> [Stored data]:
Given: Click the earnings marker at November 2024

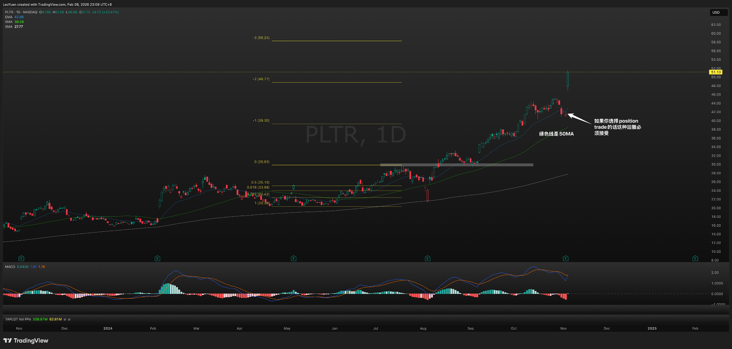Looking at the screenshot, I should coord(565,258).
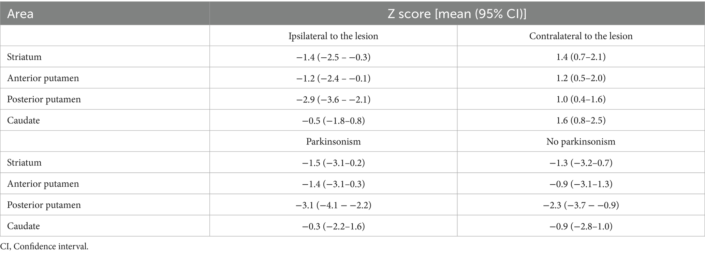Click the cell reading 1.6 (0.8–2.5)

pyautogui.click(x=581, y=120)
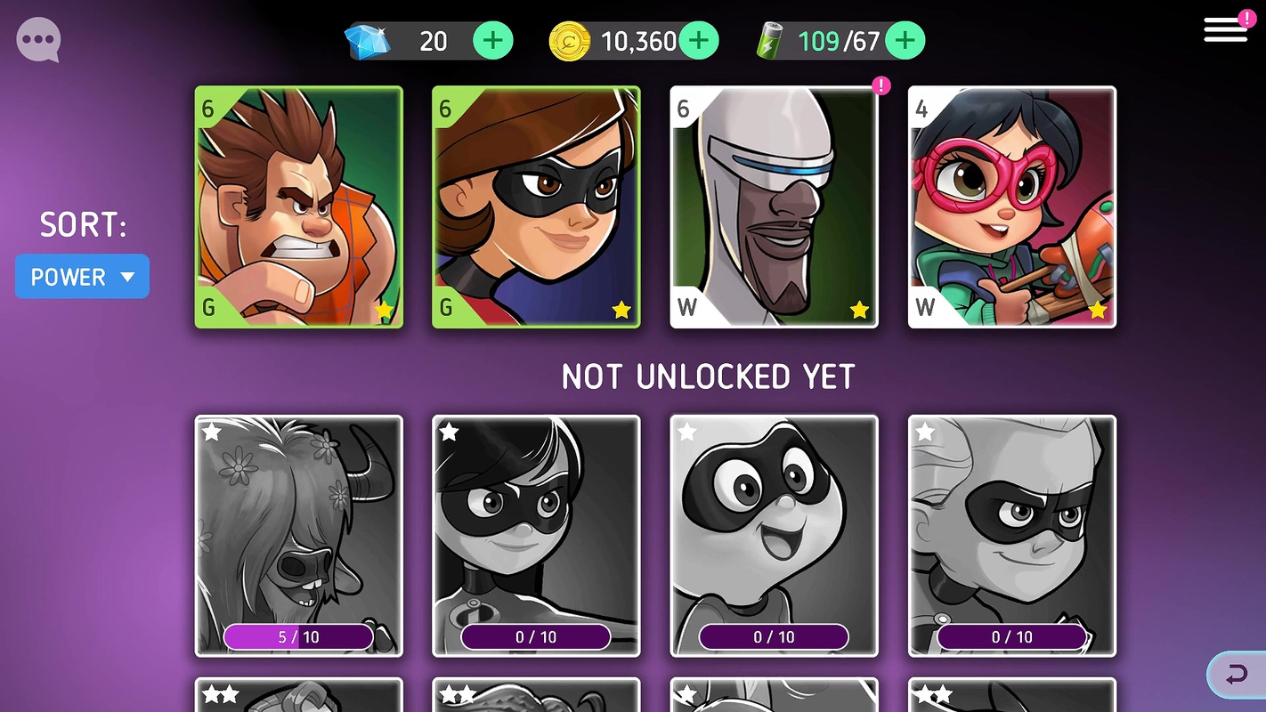The image size is (1266, 712).
Task: Click the 5 / 10 progress bar
Action: pos(298,636)
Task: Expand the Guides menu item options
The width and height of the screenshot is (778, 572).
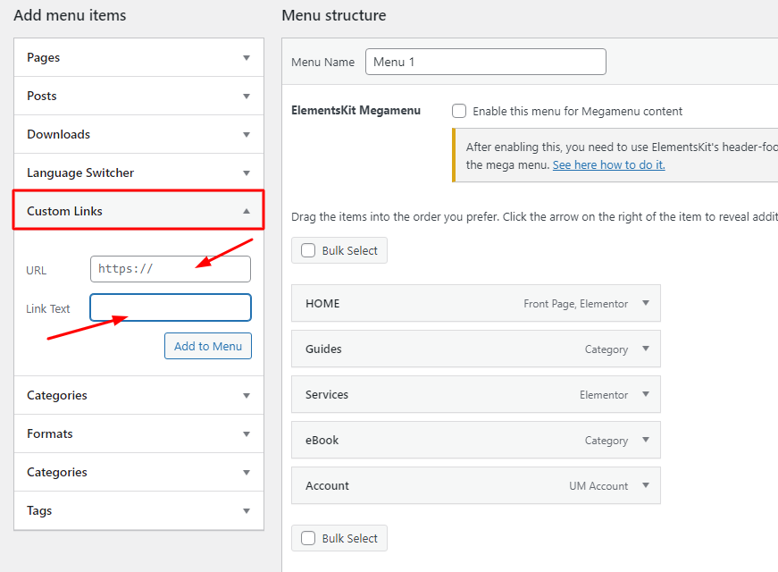Action: 646,349
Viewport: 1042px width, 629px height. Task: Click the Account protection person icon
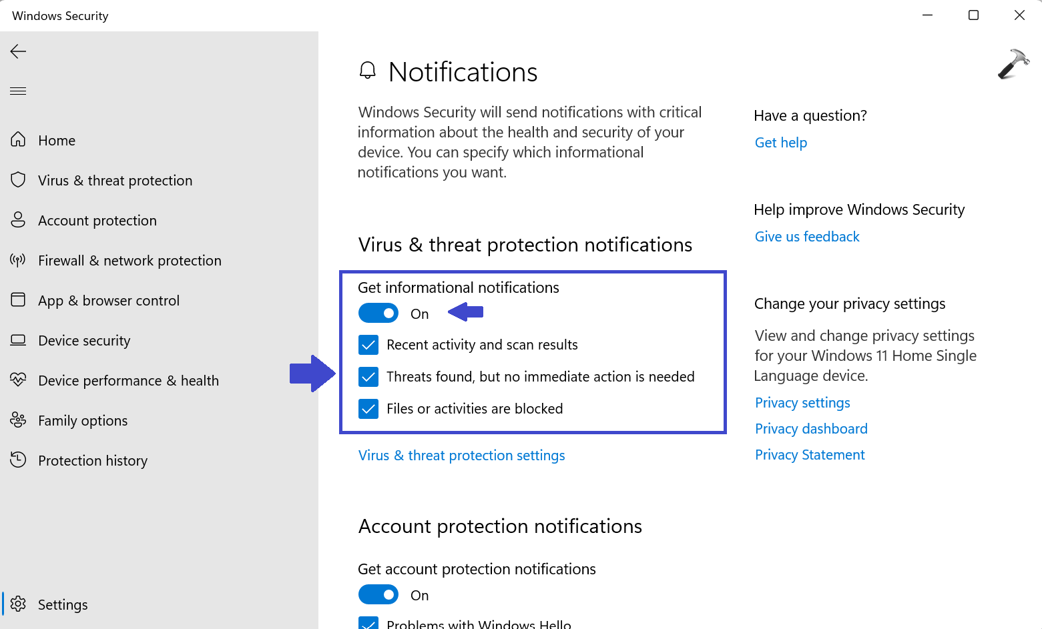point(18,219)
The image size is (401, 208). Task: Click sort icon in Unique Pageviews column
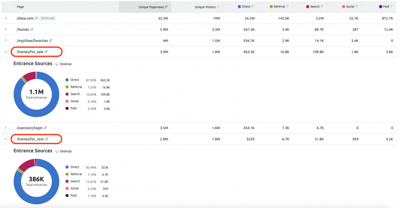click(166, 7)
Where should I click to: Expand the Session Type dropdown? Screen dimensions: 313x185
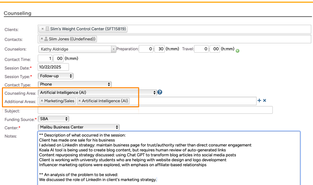click(56, 76)
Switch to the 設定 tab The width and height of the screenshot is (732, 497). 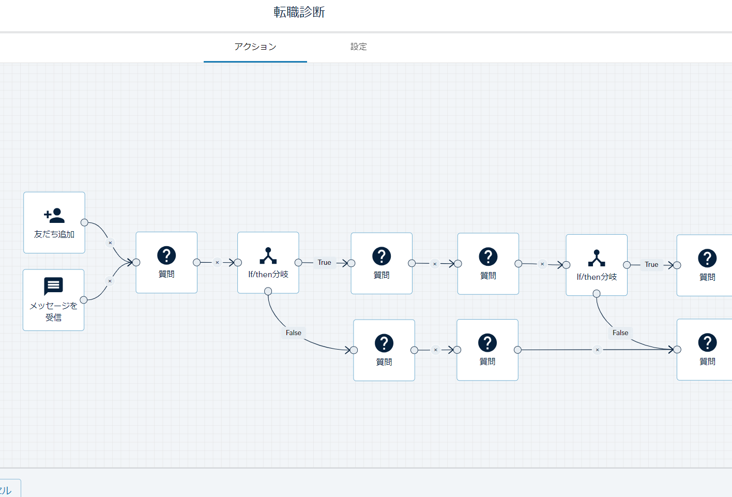pos(358,47)
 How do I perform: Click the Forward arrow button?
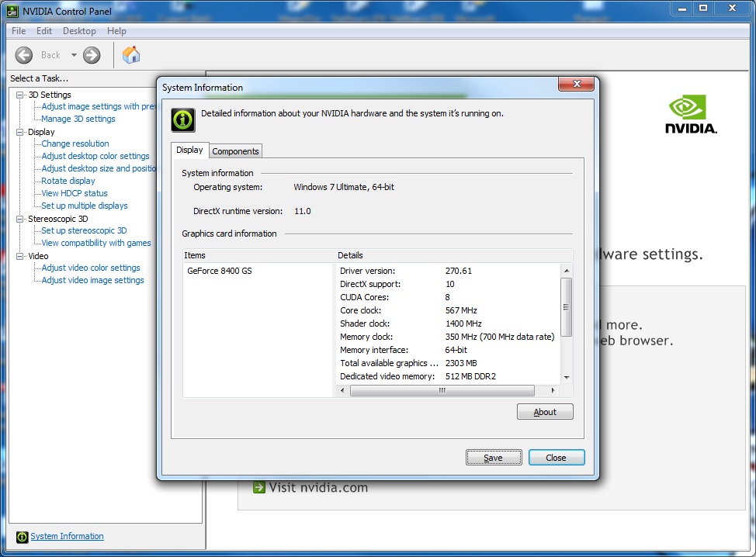pyautogui.click(x=92, y=55)
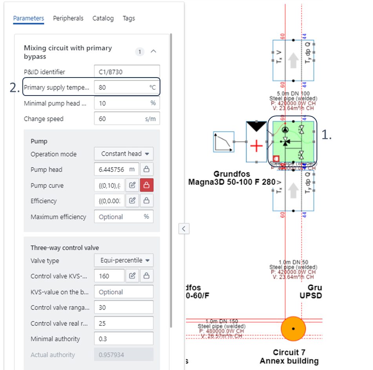Collapse the Mixing circuit section chevron
Screen dimensions: 373x370
coord(154,51)

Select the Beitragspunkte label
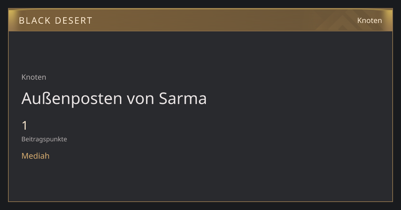(44, 139)
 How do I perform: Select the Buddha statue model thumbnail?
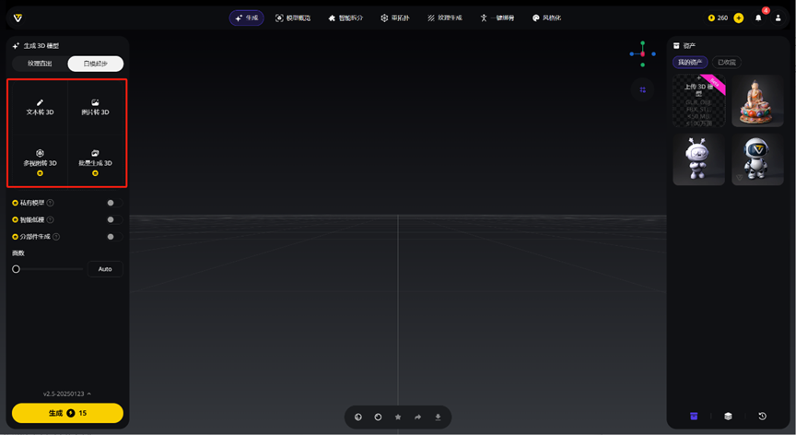pos(757,100)
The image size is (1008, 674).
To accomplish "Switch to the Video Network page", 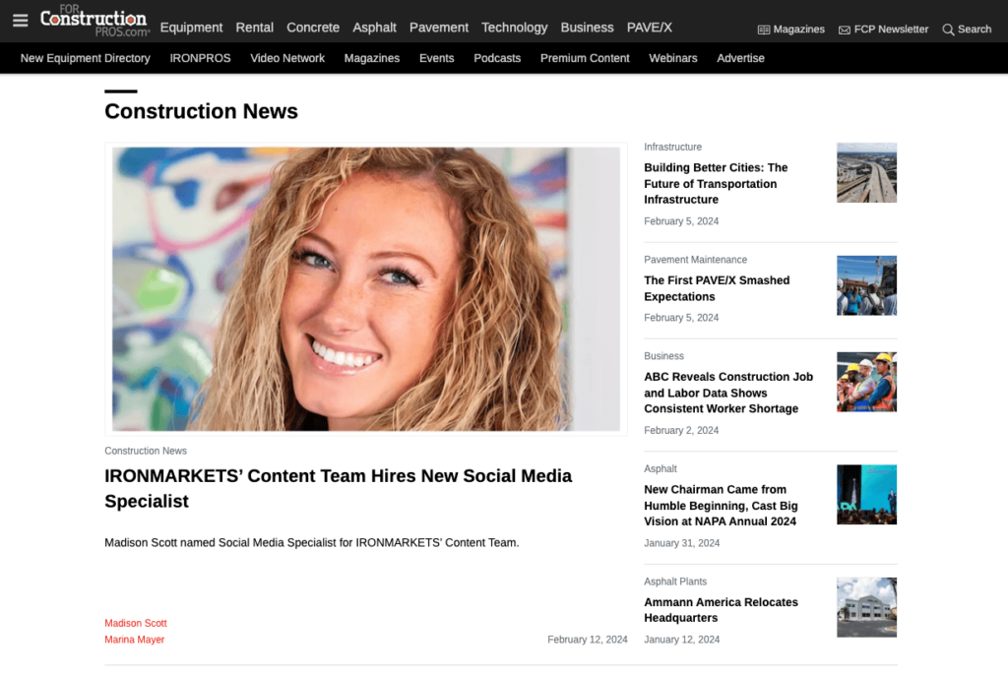I will click(287, 58).
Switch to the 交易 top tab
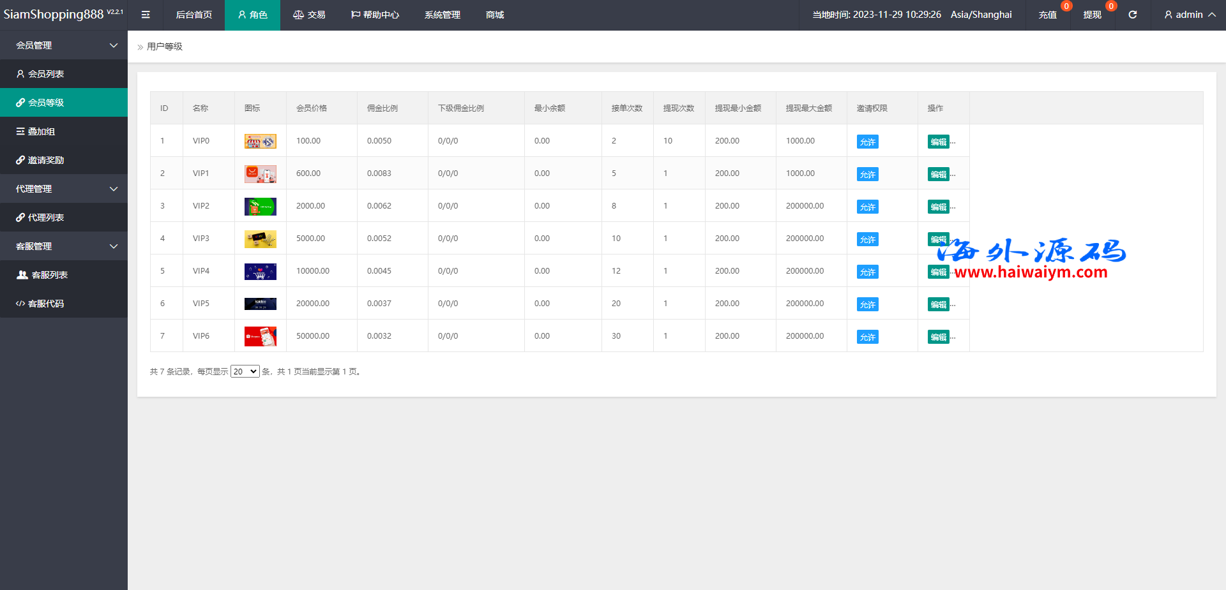 click(309, 15)
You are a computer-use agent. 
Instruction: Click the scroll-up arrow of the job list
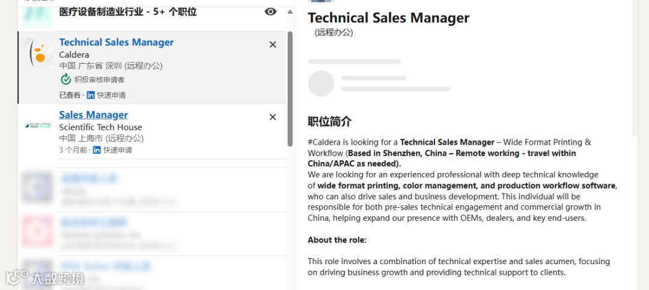tap(290, 12)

> [Exercise prompt]:
Take the records above from their first line through the line with "Task: Expand the Guides menu item options" and set those lines down word for word, minus the pictures.

> [Solution to the problem]:
Given: Click the earnings marker at November 2024

Looking at the screenshot, I should coord(565,258).
Click the cell reading 1.6 (0.8–2.5)

pyautogui.click(x=581, y=120)
The image size is (1266, 712).
Task: Click the 5 / 10 progress bar
Action: pos(298,636)
Task: Expand the Guides menu item options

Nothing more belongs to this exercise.